Data Mixture Inference: What do BPE Tokenizers Reveal about their Training Data?

The pretraining data of today's strongest language models is opaque; in particular, little is known about the proportions of various domains or languages represented. In this work, we tackle a task which we call data mixture inference, which aims to uncover the distributional make-up of training data. We introduce a novel attack based on a previously overlooked source of information -- byte-pair encoding (BPE) tokenizers, used by the vast majority of modern language models. Our key insight is that the ordered list of merge rules learned by a BPE tokenizer naturally reveals information about the token frequencies in its training data: the first merge is the most common byte pair, the second is the most common pair after merging the first token, and so on. Given a tokenizer's merge list along with data samples for each category of interest, we formulate a linear program that solves for the proportion of each category in the tokenizer's training set. Importantly, to the extent to which tokenizer training data is representative of the pretraining data, we indirectly learn about pretraining data. In controlled experiments, we show that our attack recovers mixture ratios with high precision for tokenizers trained on known mixtures of natural languages, programming languages, and data sources. We then apply our approach to off-the-shelf tokenizers released with recent LMs. We confirm much publicly disclosed information about these models, and also make several new inferences: GPT-4o's tokenizer is much more multilingual than its predecessors, training on 39% non-English data; Llama3 extends GPT-3.5's tokenizer primarily for multilingual (48%) use; GPT-3.5's and Claude's tokenizers are trained on predominantly code (~60%). We hope our work sheds light on current design practices for pretraining data, and inspires continued research into data mixture inference for LMs.
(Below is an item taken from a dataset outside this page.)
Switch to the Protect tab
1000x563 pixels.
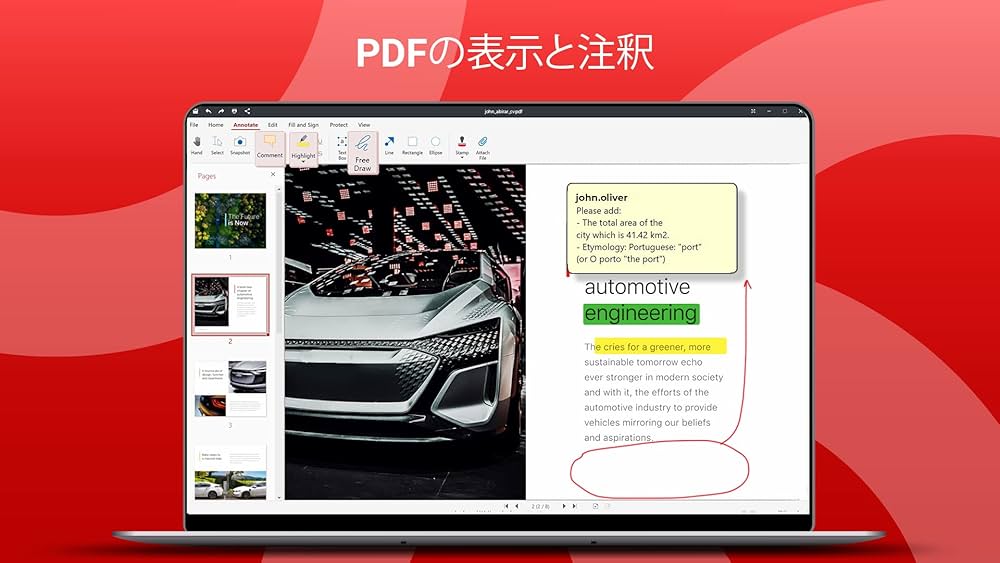pos(339,125)
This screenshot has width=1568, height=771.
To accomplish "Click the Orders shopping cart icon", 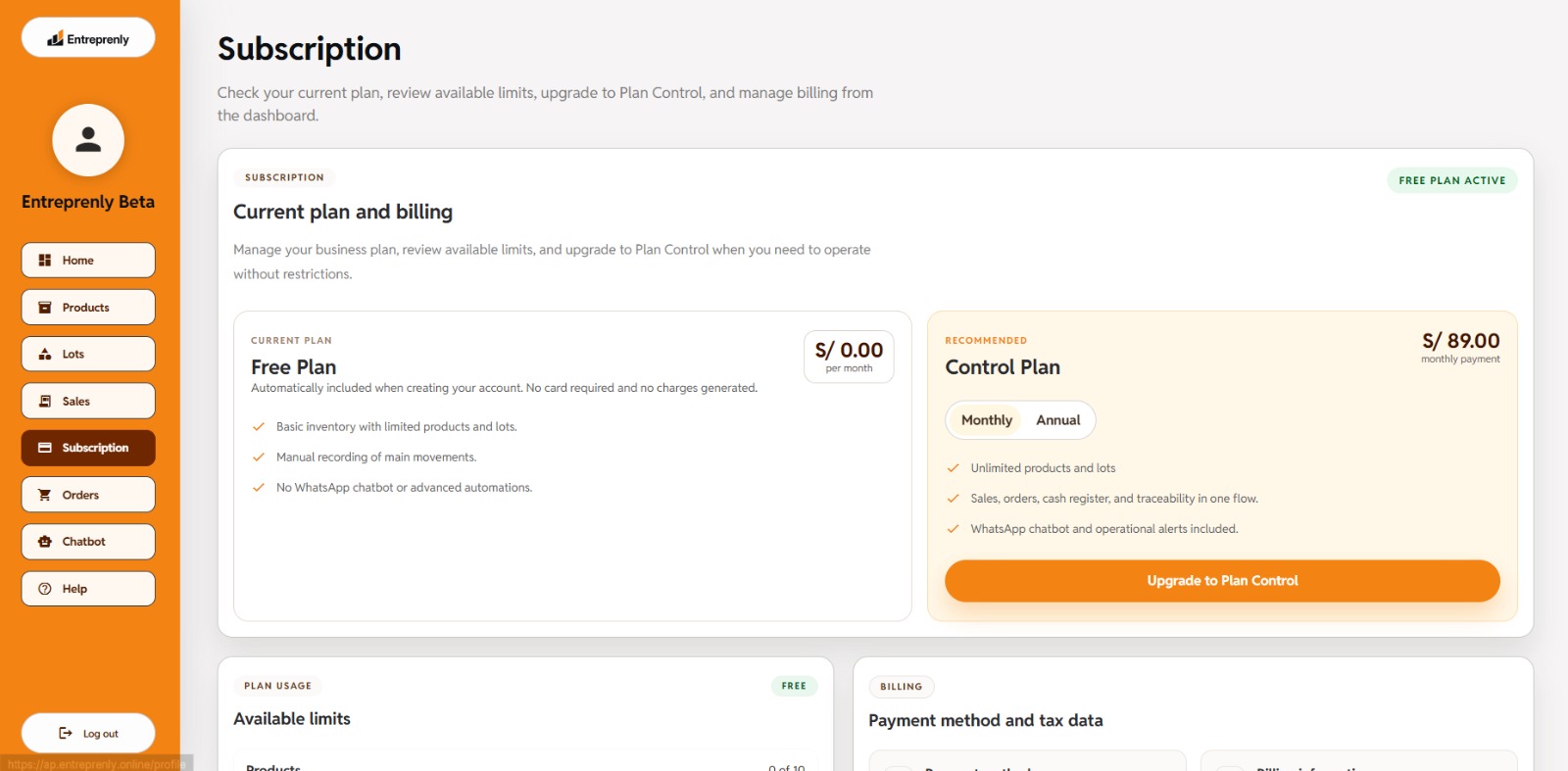I will coord(44,495).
翻译：当今最强大语言模型的预训练数据是不透明的；特别是，关于其包含的各种领域或语言比例的信息鲜为人知。在本研究中，我们解决了一项称为数据混合推断的任务，旨在揭示训练数据的分布构成。我们提出了一种基于先前被忽视信息源的新型攻击方法——字节对编码（BPE）分词器，绝大多数现代语言模型都使用该技术。我们的核心洞见是：BPE分词器学习到的有序合并规则列表天然揭示了其训练数据中词频分布信息：首次合并对应最常出现的字节对，第二次合并对应首次合并后最常出现的字节对，依此类推。给定分词器的合并列表以及各目标类别的数据样本，我们构建了一个线性规划模型来求解分词器训练集中各类别的比例。重要的是，在分词器训练数据能够代表预训练数据的范围内，我们间接获得了预训练数据的信息。在受控实验中，我们证明该攻击方法能够以高精度恢复基于已知混合比例的自然语言、编程语言及数据源训练的分词器的混合比率。随后我们将该方法应用于近期发布语言模型的现成分词器。我们验证了这些模型大量已公开的信息，同时得出若干新推断：GPT-4o的分词器较前代更具多语言特性，其训练数据包含39%非英语内容；Llama3主要针对多语言用途（48%）扩展了GPT-3.5的分词器；GPT-3.5与Claude的分词器训练数据主要包含代码（约60%）。我们希望本研究能揭示当前预训练数据的设计实践，并激发对语言模型数据混合推断的持续研究。